Rarely do we find samplers from the same family let alone made by the same person. Lucinda Beck worked these two samplers, stitched five years apart, and fortunately they have remained together. The first was worked in 1831, and is inscribed in large letters, "L BECK 1831." Worked solely in cross stitches, primitive alphabets and decorative bands fill the composition. Across the bottom she stitched a flat house worked solidly in an ochre-colored silk. Above the house are the initials MLG, likely those of her teacher. They are flanked by butterflies and symmetrically by ships depicted on tiny patches of water. This is a fine accomplishment for a very young girl.
The second sampler, worked in 1836 when she was ten years old, is again naïve in nature. Across the top is a similar border of geometric spade-shaped buds stemming from a single line vine. Lucinda worked only one band of lettering, and only to the letter I, although she did double up on most of the letters. Her inscription forms the other three lines of lettering, and amusingly she misspells sampler as "sambler". Three linear houses create the imagery for this piece. All quite simplified, the largest, centered, rises up through Miss Beck's inscription with a striped bird perched atop. The other two are identical with a bird perched on each of the chimneys.

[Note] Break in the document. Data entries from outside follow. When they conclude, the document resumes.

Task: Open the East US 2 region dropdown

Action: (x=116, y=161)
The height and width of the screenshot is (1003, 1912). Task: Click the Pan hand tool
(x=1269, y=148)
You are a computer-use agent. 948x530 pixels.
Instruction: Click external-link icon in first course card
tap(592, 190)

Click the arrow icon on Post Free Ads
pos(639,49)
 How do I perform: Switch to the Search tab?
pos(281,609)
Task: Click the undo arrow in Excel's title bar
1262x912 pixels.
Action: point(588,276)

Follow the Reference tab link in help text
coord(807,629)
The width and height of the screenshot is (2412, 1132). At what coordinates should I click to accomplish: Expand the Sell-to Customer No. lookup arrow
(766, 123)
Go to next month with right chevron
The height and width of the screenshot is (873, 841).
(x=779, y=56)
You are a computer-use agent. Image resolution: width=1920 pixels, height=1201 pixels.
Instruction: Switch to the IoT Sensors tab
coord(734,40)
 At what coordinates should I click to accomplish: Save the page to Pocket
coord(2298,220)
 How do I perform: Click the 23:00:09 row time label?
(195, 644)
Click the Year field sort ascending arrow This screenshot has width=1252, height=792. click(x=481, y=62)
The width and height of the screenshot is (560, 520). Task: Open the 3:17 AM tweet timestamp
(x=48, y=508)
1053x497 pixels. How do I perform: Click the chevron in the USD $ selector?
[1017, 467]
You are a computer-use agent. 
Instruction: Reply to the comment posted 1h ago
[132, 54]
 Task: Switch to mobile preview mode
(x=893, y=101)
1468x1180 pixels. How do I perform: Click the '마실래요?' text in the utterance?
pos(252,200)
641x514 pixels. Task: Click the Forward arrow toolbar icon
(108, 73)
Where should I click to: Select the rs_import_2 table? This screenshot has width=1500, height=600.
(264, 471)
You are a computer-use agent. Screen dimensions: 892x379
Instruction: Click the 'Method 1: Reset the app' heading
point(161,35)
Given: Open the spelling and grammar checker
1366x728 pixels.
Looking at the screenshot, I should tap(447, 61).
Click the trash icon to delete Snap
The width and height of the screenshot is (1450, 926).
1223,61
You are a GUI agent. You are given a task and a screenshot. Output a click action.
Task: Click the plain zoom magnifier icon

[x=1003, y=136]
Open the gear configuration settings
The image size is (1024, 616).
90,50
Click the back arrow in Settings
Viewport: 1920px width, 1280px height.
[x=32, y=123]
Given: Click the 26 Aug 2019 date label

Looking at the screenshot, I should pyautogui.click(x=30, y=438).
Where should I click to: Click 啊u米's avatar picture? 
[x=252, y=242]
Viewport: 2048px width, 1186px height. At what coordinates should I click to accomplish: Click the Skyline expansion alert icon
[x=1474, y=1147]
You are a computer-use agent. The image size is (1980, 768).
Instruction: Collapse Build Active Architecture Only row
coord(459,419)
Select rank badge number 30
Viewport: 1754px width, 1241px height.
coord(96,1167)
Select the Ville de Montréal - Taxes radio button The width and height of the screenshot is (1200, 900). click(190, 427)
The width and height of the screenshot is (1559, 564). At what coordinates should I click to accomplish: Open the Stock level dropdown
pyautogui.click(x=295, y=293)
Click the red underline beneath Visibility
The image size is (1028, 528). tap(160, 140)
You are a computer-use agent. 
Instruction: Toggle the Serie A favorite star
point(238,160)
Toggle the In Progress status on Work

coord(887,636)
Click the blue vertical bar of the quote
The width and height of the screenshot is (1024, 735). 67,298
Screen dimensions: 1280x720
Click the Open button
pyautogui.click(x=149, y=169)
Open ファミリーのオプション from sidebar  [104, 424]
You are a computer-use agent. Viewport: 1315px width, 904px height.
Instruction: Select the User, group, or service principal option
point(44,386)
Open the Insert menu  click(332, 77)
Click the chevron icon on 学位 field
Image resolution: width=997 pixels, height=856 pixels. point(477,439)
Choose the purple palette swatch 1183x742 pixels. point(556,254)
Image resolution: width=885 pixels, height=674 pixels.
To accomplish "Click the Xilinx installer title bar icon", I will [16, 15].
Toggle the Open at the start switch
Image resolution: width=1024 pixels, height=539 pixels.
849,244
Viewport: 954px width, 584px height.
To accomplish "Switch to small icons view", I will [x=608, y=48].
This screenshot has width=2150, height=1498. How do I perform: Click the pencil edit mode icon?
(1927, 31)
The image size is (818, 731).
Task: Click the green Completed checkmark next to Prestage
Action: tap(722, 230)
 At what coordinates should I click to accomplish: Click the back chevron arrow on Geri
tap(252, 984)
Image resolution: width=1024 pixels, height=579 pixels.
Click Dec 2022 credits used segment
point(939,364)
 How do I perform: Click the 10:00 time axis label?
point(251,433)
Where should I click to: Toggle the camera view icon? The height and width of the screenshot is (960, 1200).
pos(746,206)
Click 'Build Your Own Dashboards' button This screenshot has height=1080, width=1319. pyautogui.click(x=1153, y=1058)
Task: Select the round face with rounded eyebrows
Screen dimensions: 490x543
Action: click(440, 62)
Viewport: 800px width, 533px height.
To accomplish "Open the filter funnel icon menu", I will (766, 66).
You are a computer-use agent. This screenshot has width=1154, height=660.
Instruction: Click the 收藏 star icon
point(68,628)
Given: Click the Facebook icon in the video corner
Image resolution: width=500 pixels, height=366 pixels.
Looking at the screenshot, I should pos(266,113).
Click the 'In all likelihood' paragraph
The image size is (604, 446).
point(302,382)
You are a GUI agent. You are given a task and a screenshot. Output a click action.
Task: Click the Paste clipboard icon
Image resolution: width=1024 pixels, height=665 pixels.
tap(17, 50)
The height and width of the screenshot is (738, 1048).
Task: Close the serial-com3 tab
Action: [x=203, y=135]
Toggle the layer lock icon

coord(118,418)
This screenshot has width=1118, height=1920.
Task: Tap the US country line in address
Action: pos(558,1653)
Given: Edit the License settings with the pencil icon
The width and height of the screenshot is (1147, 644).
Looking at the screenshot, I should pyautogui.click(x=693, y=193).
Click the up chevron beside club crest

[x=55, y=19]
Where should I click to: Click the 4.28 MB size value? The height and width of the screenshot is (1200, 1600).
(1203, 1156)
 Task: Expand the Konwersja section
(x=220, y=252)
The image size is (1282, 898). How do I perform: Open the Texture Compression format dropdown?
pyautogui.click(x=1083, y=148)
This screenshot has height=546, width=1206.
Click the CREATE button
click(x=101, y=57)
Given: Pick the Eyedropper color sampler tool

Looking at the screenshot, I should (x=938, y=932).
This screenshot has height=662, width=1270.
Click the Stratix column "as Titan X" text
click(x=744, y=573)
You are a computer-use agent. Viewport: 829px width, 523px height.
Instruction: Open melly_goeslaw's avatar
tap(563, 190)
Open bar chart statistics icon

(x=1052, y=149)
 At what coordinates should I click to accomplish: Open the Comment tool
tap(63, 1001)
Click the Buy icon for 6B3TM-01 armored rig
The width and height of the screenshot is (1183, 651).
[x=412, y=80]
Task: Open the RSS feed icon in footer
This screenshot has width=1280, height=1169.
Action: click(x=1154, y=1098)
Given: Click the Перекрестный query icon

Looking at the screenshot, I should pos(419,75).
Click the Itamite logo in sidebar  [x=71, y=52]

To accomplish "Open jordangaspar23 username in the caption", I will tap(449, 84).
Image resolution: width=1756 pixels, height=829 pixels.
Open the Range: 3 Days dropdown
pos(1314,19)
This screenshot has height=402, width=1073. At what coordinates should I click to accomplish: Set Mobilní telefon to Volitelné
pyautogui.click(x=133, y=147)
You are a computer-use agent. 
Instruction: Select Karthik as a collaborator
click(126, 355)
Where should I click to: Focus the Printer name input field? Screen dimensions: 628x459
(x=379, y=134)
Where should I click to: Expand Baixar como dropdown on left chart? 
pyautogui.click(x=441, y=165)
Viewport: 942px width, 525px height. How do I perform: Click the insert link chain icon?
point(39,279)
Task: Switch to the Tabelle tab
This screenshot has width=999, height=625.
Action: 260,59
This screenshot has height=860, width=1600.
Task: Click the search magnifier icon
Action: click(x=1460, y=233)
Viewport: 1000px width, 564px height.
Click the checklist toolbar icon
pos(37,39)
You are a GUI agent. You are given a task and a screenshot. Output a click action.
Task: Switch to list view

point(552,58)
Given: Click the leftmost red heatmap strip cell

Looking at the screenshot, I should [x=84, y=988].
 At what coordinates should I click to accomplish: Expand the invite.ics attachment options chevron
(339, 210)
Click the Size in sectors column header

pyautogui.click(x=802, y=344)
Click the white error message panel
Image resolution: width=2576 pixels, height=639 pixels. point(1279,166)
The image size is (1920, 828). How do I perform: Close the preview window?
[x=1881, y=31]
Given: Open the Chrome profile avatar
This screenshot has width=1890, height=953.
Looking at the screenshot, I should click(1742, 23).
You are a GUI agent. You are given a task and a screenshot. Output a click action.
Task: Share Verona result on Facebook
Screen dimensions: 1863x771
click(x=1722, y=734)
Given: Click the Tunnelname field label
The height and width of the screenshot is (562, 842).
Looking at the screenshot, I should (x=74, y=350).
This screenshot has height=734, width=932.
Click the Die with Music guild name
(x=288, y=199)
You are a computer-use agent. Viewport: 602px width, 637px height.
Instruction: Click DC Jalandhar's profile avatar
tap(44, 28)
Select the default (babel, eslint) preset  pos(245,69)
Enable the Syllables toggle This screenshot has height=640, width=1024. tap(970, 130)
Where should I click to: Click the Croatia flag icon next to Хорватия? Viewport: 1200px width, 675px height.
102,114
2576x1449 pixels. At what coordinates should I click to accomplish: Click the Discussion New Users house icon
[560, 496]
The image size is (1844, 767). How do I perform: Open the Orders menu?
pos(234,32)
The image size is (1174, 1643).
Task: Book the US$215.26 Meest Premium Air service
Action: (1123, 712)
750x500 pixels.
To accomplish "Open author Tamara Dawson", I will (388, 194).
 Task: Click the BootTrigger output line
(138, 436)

Lucinda Beck was born June 3, 1826 to Benjamin and Elizabeth (Ries) Beck; and she was baptized at the Trinity Lutheran Church of Stone Arabia, Montgomery County, New York. In 1846 she married James H. Hager of Ephrata, New York and they had three children. Lucinda died in 1895.
Worked in silk and linen on linen, the samplers are in good condition with minor overall darkening to the linen. They have each been conservation mounted and are in molded and painted frames.